The ruffians work for a drug lord named Marshall (John Goodman), who has been robbed of millions of dollars of gold by the master of disaster, Leslie Chow (Ken Jeong). Blaming the Wolfpack, Marshall kidnaps Doug and threatens to kill him unless the remaining three men reclaim the gold and bring him Chow.
And we’re off. The original Hangover movie started out with the Wolfpack waking up from a collective hangover having lost the groom (Doug). They were then on a quest to find the him and figure out why there was a tiger, baby, and missing tooth. It was crazy, frenzied, and a lot of fun. This movie has none of that. It plods along from point A to point B with our heroes never in any real danger and never a moment of surprise.
As with most sequels, this film can’t measure up to the surprising entertainment value of the original movie, which derived much of its fun from the fact that we had several nerdy professionals who were in way over their heads. This formula really can’t be milked more than once.
I do give the filmmakers some credit for transforming the main hero of the story, Alan, from a mentally deranged individual to a somewhat healed and loveable character at the end. But as you pointed out, Greg, the adventures that our heroes face are not terribly interesting and Alan’s transformation rings false.
I’m at a loss to find anything interesting about the characters in this movie. There is no conflict whatsoever. The three leads all get along and Phil and Stu treat Alan like a kid brother rather than the pain in the neck that he is. I don’t think we’ve seen as dull an ensemble since The Big Wedding.
This could have been salvageable if Phil and Stu started out feeling animosity toward Alan. Then they would have someplace to go. They could find that Alan is a special person worthy of their love and affection. But I think that’s what happened in the first two movies. In The Hangover 3 a lot of emphasis was placed on Alan’s quirkiness – his operatic singing voice, his boylike innocence, and his affections for newcomer Melissa McCarthy.
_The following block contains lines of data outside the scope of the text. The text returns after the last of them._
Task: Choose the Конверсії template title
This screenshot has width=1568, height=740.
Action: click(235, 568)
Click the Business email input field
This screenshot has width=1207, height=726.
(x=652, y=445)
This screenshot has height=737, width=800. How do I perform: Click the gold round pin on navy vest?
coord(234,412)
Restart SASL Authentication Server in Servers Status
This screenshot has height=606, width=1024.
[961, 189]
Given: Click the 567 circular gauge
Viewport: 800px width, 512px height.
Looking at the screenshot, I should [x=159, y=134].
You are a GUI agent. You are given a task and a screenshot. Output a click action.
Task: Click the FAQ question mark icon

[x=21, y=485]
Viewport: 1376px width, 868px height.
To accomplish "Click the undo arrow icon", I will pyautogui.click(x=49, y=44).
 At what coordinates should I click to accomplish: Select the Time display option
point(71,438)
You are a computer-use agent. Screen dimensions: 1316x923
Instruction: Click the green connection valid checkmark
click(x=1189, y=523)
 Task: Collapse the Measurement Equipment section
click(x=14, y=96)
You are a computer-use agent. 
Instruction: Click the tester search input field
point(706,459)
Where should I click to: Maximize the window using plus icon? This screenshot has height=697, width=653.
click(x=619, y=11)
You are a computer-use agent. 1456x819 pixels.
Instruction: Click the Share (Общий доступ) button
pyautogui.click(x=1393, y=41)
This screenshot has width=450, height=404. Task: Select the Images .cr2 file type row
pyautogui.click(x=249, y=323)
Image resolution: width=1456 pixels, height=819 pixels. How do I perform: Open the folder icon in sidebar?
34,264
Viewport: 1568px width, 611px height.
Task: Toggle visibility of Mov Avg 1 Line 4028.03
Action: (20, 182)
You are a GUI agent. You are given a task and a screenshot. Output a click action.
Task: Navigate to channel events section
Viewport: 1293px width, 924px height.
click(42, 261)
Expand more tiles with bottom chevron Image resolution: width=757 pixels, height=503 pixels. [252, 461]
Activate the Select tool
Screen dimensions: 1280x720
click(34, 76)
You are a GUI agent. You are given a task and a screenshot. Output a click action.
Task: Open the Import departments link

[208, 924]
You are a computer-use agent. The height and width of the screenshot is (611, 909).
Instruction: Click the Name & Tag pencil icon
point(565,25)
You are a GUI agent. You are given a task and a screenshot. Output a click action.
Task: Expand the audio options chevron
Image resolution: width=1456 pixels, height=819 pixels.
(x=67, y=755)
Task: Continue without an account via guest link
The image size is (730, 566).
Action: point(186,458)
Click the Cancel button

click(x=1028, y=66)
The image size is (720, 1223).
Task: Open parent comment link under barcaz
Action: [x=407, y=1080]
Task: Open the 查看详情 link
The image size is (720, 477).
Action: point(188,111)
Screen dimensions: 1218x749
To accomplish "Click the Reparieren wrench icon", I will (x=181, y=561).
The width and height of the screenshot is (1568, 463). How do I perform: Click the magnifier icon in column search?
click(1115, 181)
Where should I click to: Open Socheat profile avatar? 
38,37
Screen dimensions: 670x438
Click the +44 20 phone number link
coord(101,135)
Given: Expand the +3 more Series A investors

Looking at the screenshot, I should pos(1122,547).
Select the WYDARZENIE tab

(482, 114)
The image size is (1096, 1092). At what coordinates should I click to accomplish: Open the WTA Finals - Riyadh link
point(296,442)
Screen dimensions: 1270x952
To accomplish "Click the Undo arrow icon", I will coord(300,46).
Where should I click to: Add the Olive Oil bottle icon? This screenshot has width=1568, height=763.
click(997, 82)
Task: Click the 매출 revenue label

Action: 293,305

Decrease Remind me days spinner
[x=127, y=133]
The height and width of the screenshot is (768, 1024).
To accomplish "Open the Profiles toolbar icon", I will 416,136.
Those are good suggestions, Greg, but I think the main problem is that this movie didn’t know what it wanted to be. Alan is introduced to us as a goofball lunatic who decapitates animals and wishes his mother dead at his father’s funeral. That suggests a dark comedic tone. But that’s not what the film ultimately delivers. There are elements of comedy, drama, and romance that don’t mix well together. The movie floundered and I was left not really caring how things would wrap up at the end.
This was a lackluster finale to a series that started out well but failed to deliver. It was better than some of the poorer offerings we’ve seen this year, but not by much. The Hangover 3 earns 2 Reels out of 5. The buddy element of the film really didn’t hold the rest of the movie together and none of the characters really grew much. I give them just 2 Heroes out of 5.
The Hangover 3 didn’t quite plummet to the depths reached by the year’s most egregious cinematic failure, The Big Wedding. But it was a disappointing and lackluster effort nonetheless. There were a few mildly amusing moments in the film that earn it 2 Reels out of 5.
The heroes failed to move me on any level. Phil, Stu, and Doug were pretty much all interchangeable, and the villain Marshall woefully underutilized John Goodman’s talents. I give the film some credit for attempting to transform Alan, but it was a half-hearted and unconvincing effort. So like you, I give the hero characters in this movie just 2 Heroes out of 5.